En revanche, nous avons édité un catalogue suffisamment complet pour qu’il donne une idée des publications futures jusqu’à la fin de l’année 2007.
Concernant le roman, nous avons constaté l’absence de nouveaux auteurs dans votre catalogue. Ce sont pratiquement les anciens qui reviennent. Il n’ y a pas donc de relève ?
Vous allez un peu vite en besogne. Nous avons tout de même nos auteurs fidèles, qu’il faut se donner les moyens et le temps d’accompagner : H. Ayyoub, A. Malek, M. Benfodil, A. Meddi… C’est plus compliqué que vous ne le dites. Il est vrai que les nouvelles plumes de talent sont rares, bien que certains auteurs révèlent des univers très forts (comme, en langue arabe, Hakim Miloud, Abdelwahab Benmansour avec son roman Foussous ettih). Mais peut-être cela correspond-il seulement à une période… Nous avons débuté alors qu’il y avait très peu d’éditeurs littéraires. Le paysage s’est modifié depuis 2000. Et tant mieux. Bien que je sois assez pessimiste pour le roman en langue française du moins. Il y a une déperdition flagrante, cette langue est de moins en moins maîtrisée. Conséquence logique des choix de la politique éducative du pays me direz-vous. Mais si les manuscrits que nous recevons ont parfois un intérêt dans le fond, la langue est si mal maîtrisée qu’il faudrait bien trop d’heures de réécriture pour «sauver» ces textes. La question des langues et de l’avenir de notre littérature est une chose à laquelle il faudrait réfléchir urgemment.

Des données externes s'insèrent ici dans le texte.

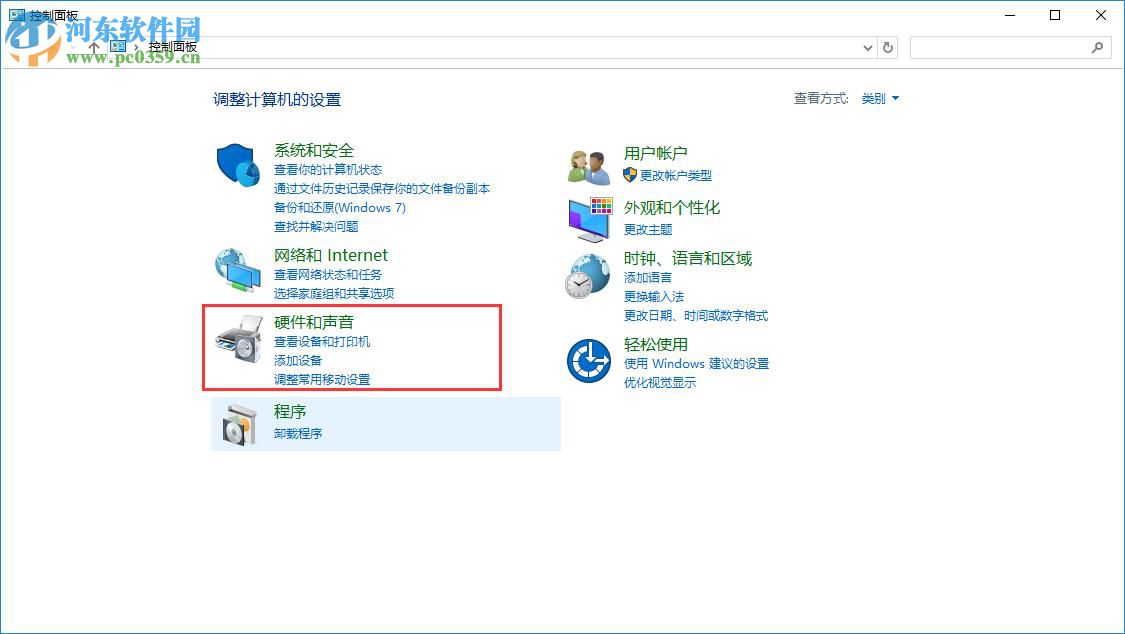The height and width of the screenshot is (634, 1125).
Task: Click the refresh icon in the address bar
Action: tap(889, 47)
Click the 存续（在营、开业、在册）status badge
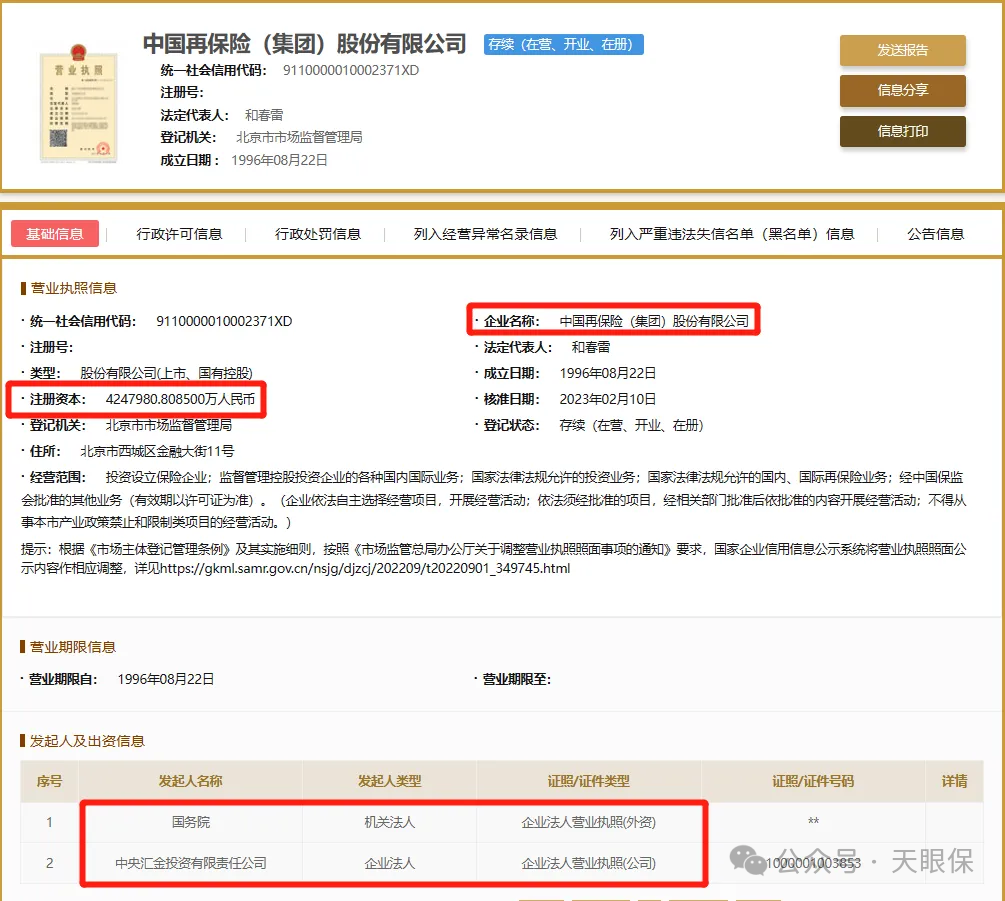The height and width of the screenshot is (901, 1005). point(563,45)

Une dernière chose : nous affirmons une ambition nouvelle, maintenant que nous avons de la crédibilité et une ligne éditoriale respectée : nous souhaitons nous réapproprier les textes de nos plus grands auteurs.
Si vous y réfléchissez bien, les droits des textes de Dib, Feraoun, Kateb, Djebar, pour ne citer qu’eux, sont tous possédés par des éditions françaises. Il est peut-être temps que ces auteurs immenses soient édités en Algérie, dans une édition algérienne.